** Try it **
Give again only what runs from the line with "Given: Open the VOL indicator dropdown" to the final line of the entries below, exactly as written and without pictures.

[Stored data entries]
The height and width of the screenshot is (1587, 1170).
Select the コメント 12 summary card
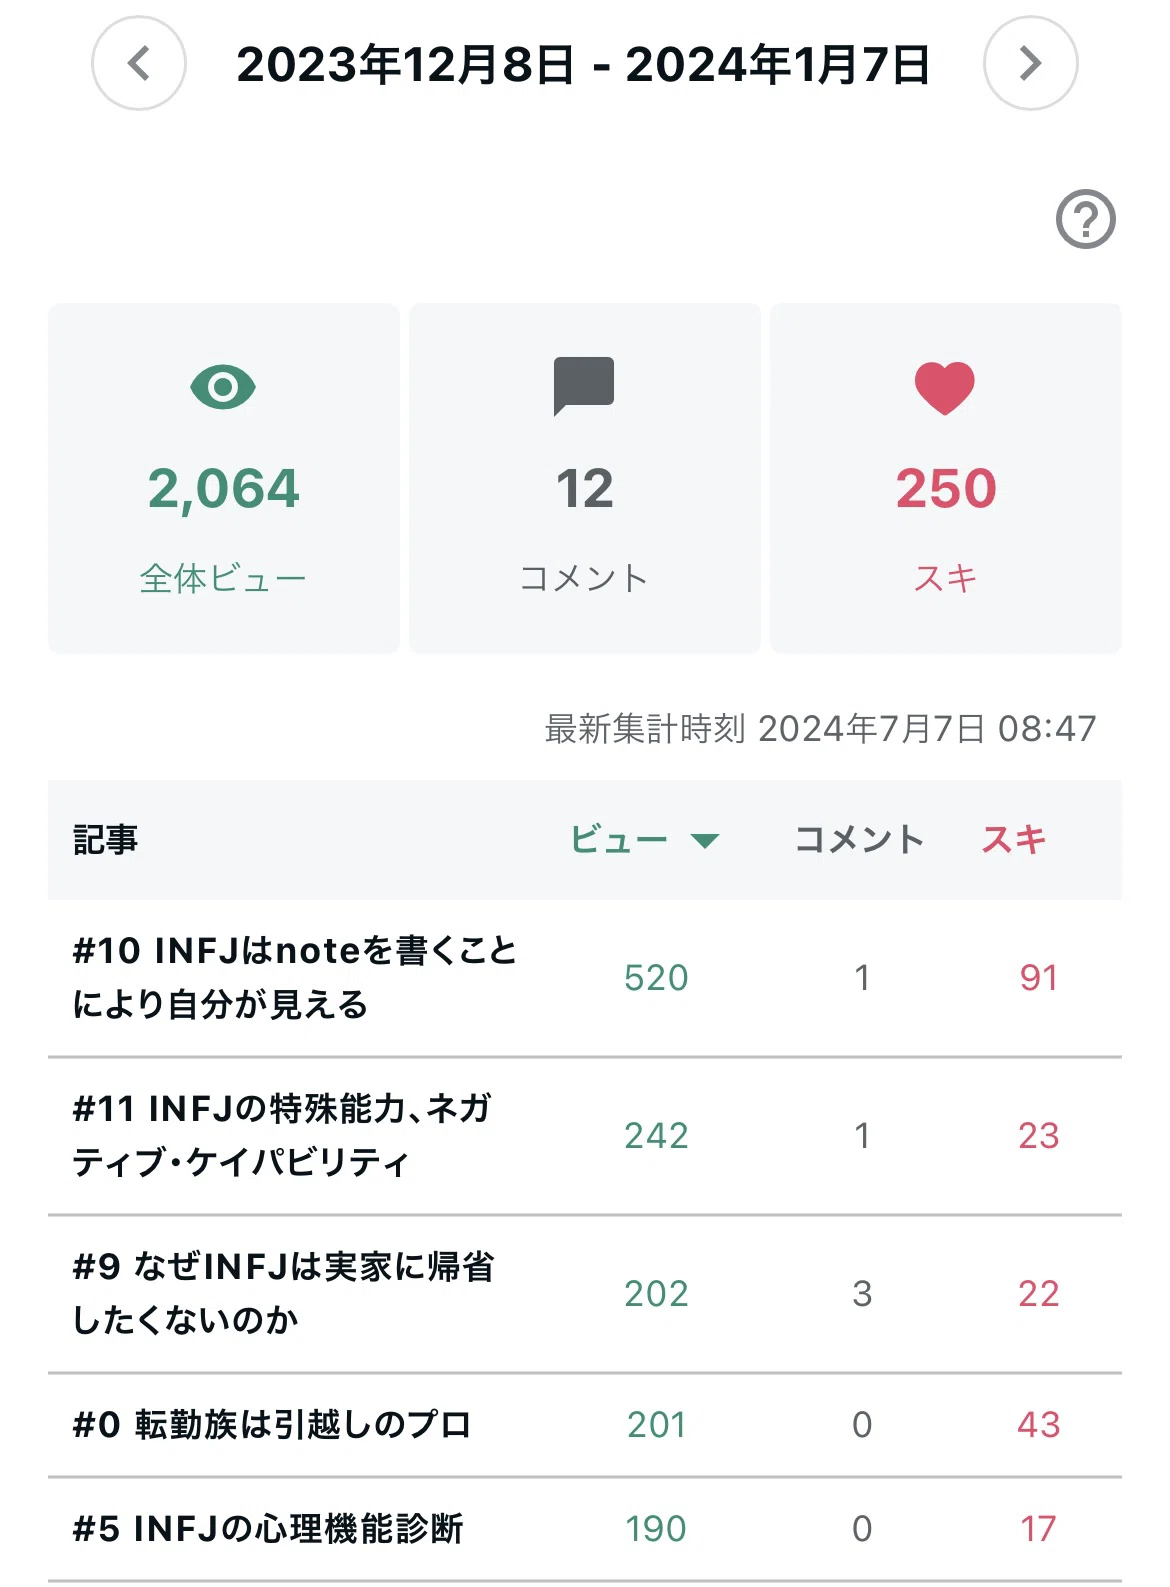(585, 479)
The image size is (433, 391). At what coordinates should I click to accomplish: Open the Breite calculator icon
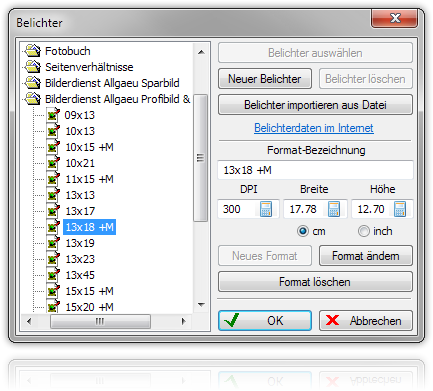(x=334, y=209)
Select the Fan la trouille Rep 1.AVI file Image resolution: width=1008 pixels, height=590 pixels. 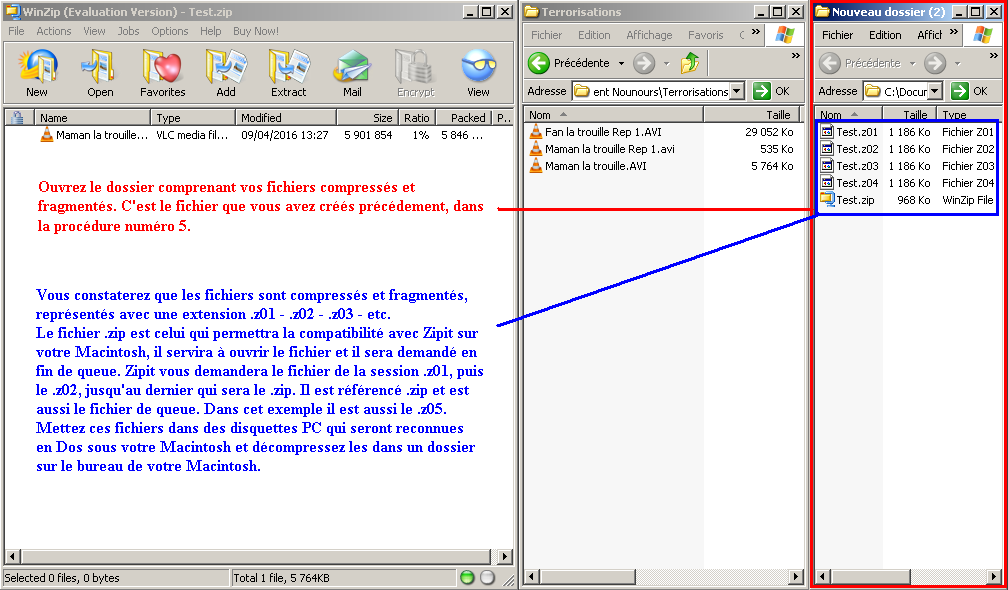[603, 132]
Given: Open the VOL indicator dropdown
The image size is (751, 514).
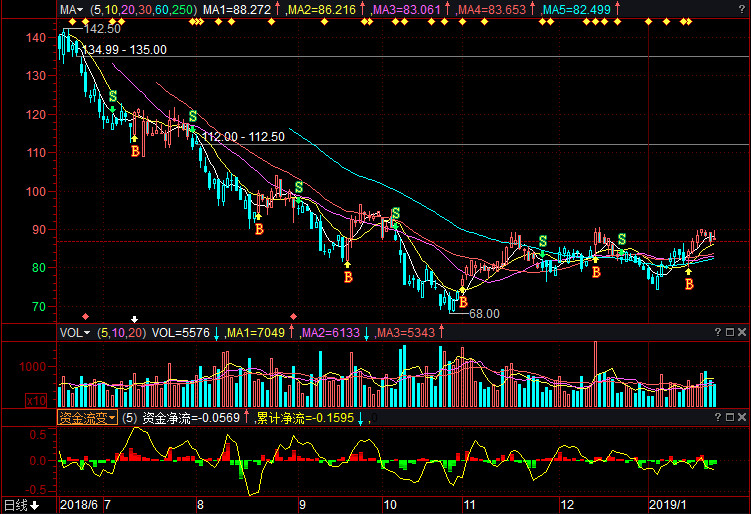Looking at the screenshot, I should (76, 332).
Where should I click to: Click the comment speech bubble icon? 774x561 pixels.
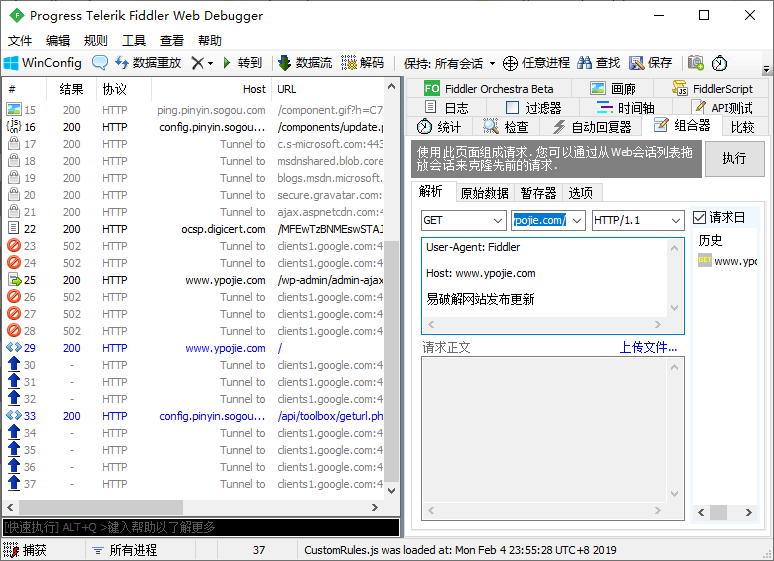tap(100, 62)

** Reply to the task **
Given: Open the VOL indicator dropdown
The image size is (751, 514).
Looking at the screenshot, I should (76, 332).
Where should I click to: Click the comment speech bubble icon? 774x561 pixels.
tap(100, 62)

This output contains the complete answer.